# PROVIDED DATA
↓
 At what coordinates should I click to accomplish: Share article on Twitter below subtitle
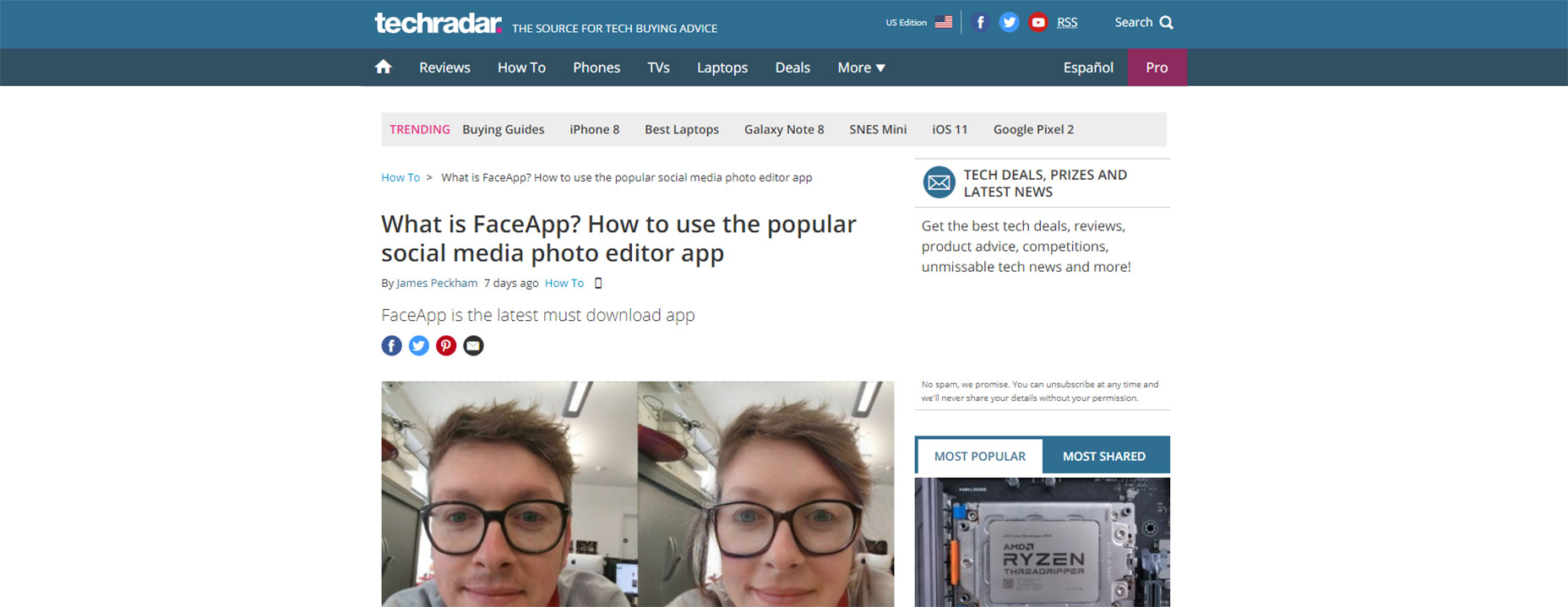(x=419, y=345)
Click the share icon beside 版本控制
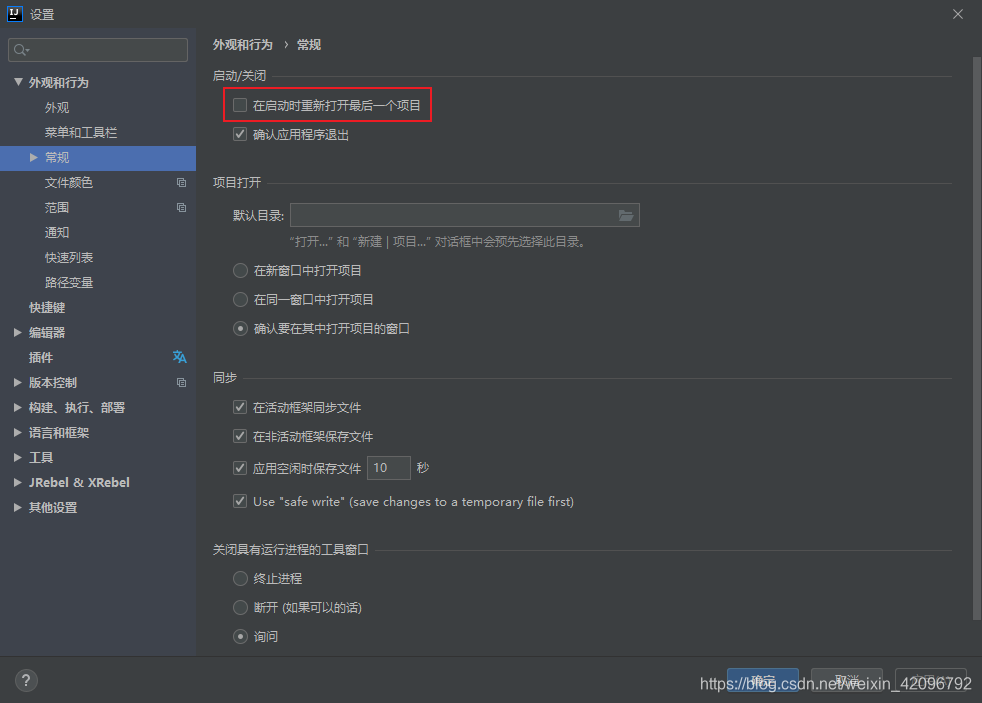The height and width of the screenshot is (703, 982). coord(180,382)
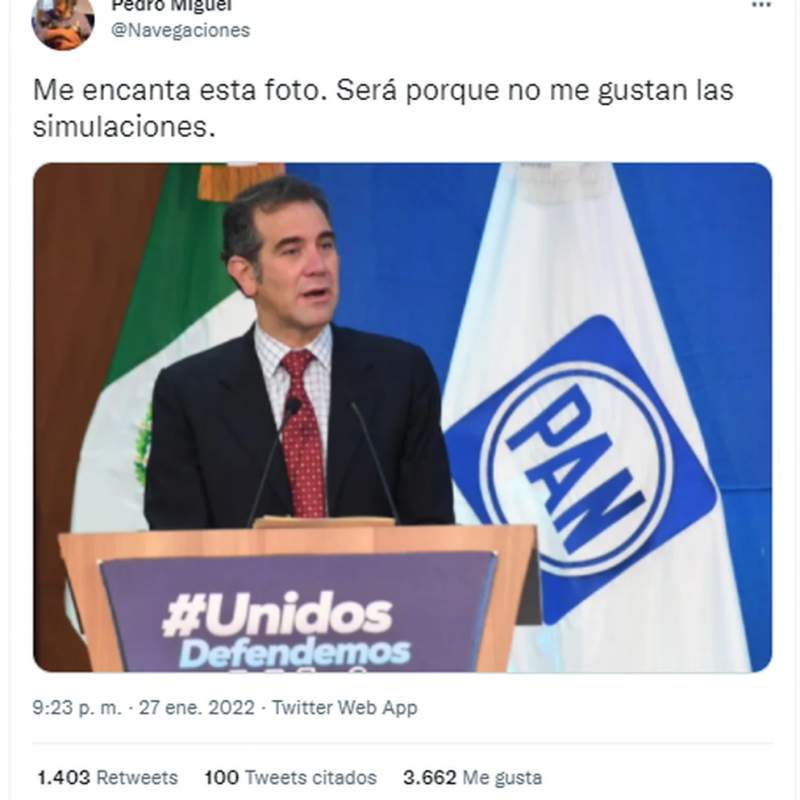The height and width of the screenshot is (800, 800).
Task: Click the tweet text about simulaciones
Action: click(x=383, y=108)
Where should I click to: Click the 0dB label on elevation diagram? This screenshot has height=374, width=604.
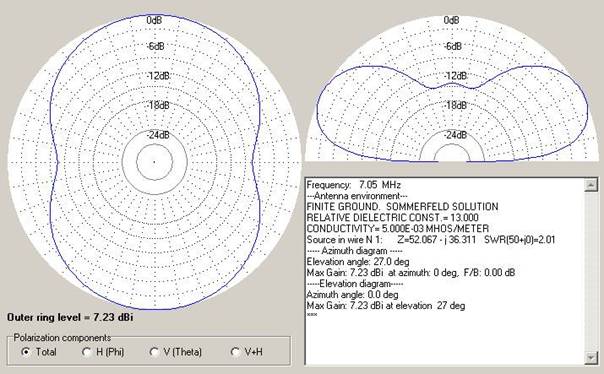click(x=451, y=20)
↑
Exact copy, no pictures: write out all the records above.

# COMPLETED EXERCISE
 At what coordinates should I click to accomplish: Share article on Twitter below subtitle
(x=419, y=345)
Click the share icon beside 版本控制
The height and width of the screenshot is (703, 982). coord(180,382)
The height and width of the screenshot is (800, 800).
Task: Click the tweet text about simulaciones
Action: click(x=383, y=108)
Where should I click to: Click the 0dB label on elevation diagram? This screenshot has height=374, width=604.
click(x=451, y=20)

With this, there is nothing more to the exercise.